### Required work
The answer must consist of every record, printed exactly as it stands.

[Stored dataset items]
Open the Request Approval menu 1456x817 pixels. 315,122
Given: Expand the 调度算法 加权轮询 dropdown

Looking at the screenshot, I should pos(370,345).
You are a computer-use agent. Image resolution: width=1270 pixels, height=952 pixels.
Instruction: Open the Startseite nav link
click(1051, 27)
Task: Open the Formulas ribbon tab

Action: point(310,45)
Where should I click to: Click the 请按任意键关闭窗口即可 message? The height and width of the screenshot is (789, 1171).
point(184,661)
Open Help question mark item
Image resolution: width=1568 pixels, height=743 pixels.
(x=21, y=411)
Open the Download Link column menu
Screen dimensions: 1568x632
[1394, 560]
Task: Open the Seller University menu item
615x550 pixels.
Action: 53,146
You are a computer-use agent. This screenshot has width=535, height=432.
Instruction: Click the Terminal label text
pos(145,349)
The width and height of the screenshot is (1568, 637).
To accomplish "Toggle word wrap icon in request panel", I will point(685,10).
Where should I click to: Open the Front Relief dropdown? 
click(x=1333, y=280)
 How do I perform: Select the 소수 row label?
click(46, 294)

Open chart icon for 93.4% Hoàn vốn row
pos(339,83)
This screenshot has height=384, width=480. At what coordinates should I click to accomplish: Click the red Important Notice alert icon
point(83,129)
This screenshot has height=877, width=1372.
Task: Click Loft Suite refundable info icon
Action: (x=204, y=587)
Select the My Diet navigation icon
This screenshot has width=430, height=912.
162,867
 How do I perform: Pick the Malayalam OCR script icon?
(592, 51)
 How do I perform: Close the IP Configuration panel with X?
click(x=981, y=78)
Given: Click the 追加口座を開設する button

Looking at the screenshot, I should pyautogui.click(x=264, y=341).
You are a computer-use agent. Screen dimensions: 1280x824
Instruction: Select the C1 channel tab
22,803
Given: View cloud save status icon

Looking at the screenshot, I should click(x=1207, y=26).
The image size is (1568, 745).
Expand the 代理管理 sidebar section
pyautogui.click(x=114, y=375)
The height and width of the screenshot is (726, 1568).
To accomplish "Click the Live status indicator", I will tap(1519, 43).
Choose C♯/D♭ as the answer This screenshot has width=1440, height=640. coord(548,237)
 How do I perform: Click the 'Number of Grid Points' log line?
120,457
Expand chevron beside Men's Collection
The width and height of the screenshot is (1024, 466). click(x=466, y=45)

### Output
Open the Request Approval menu 1456x817 pixels. 315,122
Given: Expand the 调度算法 加权轮询 dropdown

Looking at the screenshot, I should pos(370,345).
You are a computer-use agent. Image resolution: width=1270 pixels, height=952 pixels.
Instruction: Open the Startseite nav link
click(1051, 27)
Task: Open the Formulas ribbon tab

Action: point(310,45)
Where should I click to: Click the 请按任意键关闭窗口即可 message? The height and width of the screenshot is (789, 1171).
point(184,661)
Open Help question mark item
Image resolution: width=1568 pixels, height=743 pixels.
(x=21, y=411)
Open the Download Link column menu
Screen dimensions: 1568x632
[1394, 560]
Task: Open the Seller University menu item
615x550 pixels.
Action: 53,146
You are a computer-use agent. This screenshot has width=535, height=432.
Instruction: Click the Terminal label text
pos(145,349)
The width and height of the screenshot is (1568, 637).
To accomplish "Toggle word wrap icon in request panel", I will point(685,10).
Where should I click to: Open the Front Relief dropdown? 
click(x=1333, y=280)
 How do I perform: Select the 소수 row label?
click(46, 294)

Open chart icon for 93.4% Hoàn vốn row
pos(339,83)
This screenshot has height=384, width=480. At what coordinates should I click to accomplish: Click the red Important Notice alert icon
point(83,129)
This screenshot has height=877, width=1372.
Task: Click Loft Suite refundable info icon
Action: (x=204, y=587)
Select the My Diet navigation icon
This screenshot has width=430, height=912.
162,867
 How do I perform: Pick the Malayalam OCR script icon?
(592, 51)
 How do I perform: Close the IP Configuration panel with X?
click(x=981, y=78)
Given: Click the 追加口座を開設する button

Looking at the screenshot, I should pyautogui.click(x=264, y=341).
You are a computer-use agent. Screen dimensions: 1280x824
Instruction: Select the C1 channel tab
22,803
Given: View cloud save status icon

Looking at the screenshot, I should click(x=1207, y=26).
The image size is (1568, 745).
Expand the 代理管理 sidebar section
pyautogui.click(x=114, y=375)
The height and width of the screenshot is (726, 1568).
To accomplish "Click the Live status indicator", I will tap(1519, 43).
Choose C♯/D♭ as the answer This screenshot has width=1440, height=640. coord(548,237)
 How do I perform: Click the 'Number of Grid Points' log line?
120,457
Expand chevron beside Men's Collection
The width and height of the screenshot is (1024, 466). click(x=466, y=45)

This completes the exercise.